• [SHORT TASK 1] Convert everything in the records from the line containing "Toggle the swap" down to the end of the records into a JSON list of strings, with one string per line and blank lines omitted.

If your company is considering a global expansion or hiring employees in other countries, you need to understand permanent establishment (PE) risk.

Global tax authorities have increased their scrutiny of foreign businesses operating within their borders in recent years, and not being on top of any potential PE risk can land businesses in serious trouble. Any violations could result in regulatory fines, back taxes, and long-term damage to a company’s international public image.

Successful global businesses are the ones able to tap into international talent and revenue streams without running the risk of permanent establishment in the process.

What is Permanent Establishment Risk?

PE risk refers to the possibility that local authorities in a different country will view your company as a permanent and ongoing enterprise. If that happens, you’ll be liable for corporate taxes in that jurisdiction.

PE scrutiny among international tax authorities is on the rise after the introduction of OECD Action 7, which aims to keep multinational businesses from avoiding taxes. Mishandling your company’s PE risk while operating internationally can lead to a variety of financial problems.

• [DATA LISTING]
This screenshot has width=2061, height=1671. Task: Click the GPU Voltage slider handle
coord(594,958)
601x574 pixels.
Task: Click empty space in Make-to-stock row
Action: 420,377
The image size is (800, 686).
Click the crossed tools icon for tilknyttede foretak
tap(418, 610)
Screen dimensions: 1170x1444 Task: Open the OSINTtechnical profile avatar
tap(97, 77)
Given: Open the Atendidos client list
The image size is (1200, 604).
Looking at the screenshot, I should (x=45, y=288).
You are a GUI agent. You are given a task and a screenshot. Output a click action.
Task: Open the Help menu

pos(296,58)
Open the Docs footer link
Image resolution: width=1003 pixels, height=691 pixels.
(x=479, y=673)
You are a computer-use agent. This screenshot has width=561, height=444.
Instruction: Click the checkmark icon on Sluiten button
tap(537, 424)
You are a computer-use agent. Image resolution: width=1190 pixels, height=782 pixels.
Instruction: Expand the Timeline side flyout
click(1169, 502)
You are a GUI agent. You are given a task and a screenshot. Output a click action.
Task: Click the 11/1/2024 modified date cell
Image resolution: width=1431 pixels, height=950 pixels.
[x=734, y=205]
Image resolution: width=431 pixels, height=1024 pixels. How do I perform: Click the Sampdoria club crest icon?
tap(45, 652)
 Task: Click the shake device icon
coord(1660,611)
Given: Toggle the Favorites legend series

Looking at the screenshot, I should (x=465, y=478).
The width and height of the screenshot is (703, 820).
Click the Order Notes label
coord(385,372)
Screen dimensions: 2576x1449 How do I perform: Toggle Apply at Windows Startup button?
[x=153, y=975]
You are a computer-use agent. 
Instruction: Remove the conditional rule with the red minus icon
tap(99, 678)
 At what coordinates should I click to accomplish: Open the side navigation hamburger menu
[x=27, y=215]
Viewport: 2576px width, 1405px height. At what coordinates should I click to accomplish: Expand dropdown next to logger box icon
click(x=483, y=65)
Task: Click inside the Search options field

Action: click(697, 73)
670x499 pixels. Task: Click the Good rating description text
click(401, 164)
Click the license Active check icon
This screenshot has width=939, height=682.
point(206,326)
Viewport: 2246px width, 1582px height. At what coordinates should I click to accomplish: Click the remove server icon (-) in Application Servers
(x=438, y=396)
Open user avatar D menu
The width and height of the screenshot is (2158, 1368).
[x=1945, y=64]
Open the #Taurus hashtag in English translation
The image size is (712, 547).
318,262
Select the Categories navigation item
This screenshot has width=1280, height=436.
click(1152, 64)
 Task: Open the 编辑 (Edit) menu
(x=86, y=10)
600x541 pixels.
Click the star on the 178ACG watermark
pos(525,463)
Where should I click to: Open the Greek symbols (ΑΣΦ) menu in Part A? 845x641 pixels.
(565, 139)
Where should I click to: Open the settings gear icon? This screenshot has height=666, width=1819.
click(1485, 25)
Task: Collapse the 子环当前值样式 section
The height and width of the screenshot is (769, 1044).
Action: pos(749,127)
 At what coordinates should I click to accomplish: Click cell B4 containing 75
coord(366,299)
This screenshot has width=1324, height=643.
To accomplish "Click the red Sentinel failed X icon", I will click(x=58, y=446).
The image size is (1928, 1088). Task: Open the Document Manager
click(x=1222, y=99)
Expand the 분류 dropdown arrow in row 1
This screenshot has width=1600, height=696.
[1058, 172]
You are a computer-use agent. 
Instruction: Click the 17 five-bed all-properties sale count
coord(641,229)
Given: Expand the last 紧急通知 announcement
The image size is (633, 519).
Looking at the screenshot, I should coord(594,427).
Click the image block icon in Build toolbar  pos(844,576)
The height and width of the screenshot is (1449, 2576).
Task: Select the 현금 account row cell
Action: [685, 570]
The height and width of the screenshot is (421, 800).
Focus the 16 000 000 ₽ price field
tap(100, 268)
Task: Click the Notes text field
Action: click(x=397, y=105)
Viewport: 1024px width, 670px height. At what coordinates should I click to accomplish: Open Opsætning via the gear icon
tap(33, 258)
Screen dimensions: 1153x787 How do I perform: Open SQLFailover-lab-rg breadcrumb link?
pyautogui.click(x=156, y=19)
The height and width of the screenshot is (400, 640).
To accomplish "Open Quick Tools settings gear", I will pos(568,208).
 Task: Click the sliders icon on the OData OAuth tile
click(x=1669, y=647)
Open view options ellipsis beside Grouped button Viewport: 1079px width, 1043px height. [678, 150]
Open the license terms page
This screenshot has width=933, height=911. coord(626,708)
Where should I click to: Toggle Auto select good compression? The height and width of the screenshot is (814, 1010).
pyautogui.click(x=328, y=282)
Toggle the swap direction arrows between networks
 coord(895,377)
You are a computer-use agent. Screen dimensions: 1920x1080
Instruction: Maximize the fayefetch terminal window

• [SHORT TASK 2] Transcribe the text on permanent establishment risk word for word.

• [RIGHT ANSWER 1]
[
  "Toggle the swap direction arrows between networks",
  " coord(895,377)",
  "You are a computer-use agent. Screen dimensions: 1920x1080",
  "Instruction: Maximize the fayefetch terminal window"
]

• [RIGHT ANSWER 2]
If your company is considering a global expansion or hiring employees in other countries, you need to understand permanent establishment (PE) risk.

Global tax authorities have increased their scrutiny of foreign businesses operating within their borders in recent years, and not being on top of any potential PE risk can land businesses in serious trouble. Any violations could result in regulatory fines, back taxes, and long-term damage to a company’s international public image.

Successful global businesses are the ones able to tap into international talent and revenue streams without running the risk of permanent establishment in the process.

What is Permanent Establishment Risk?

PE risk refers to the possibility that local authorities in a different country will view your company as a permanent and ongoing enterprise. If that happens, you’ll be liable for corporate taxes in that jurisdiction.

PE scrutiny among international tax authorities is on the rise after the introduction of OECD Action 7, which aims to keep multinational businesses from avoiding taxes. Mishandling your company’s PE risk while operating internationally can lead to a variety of financial problems.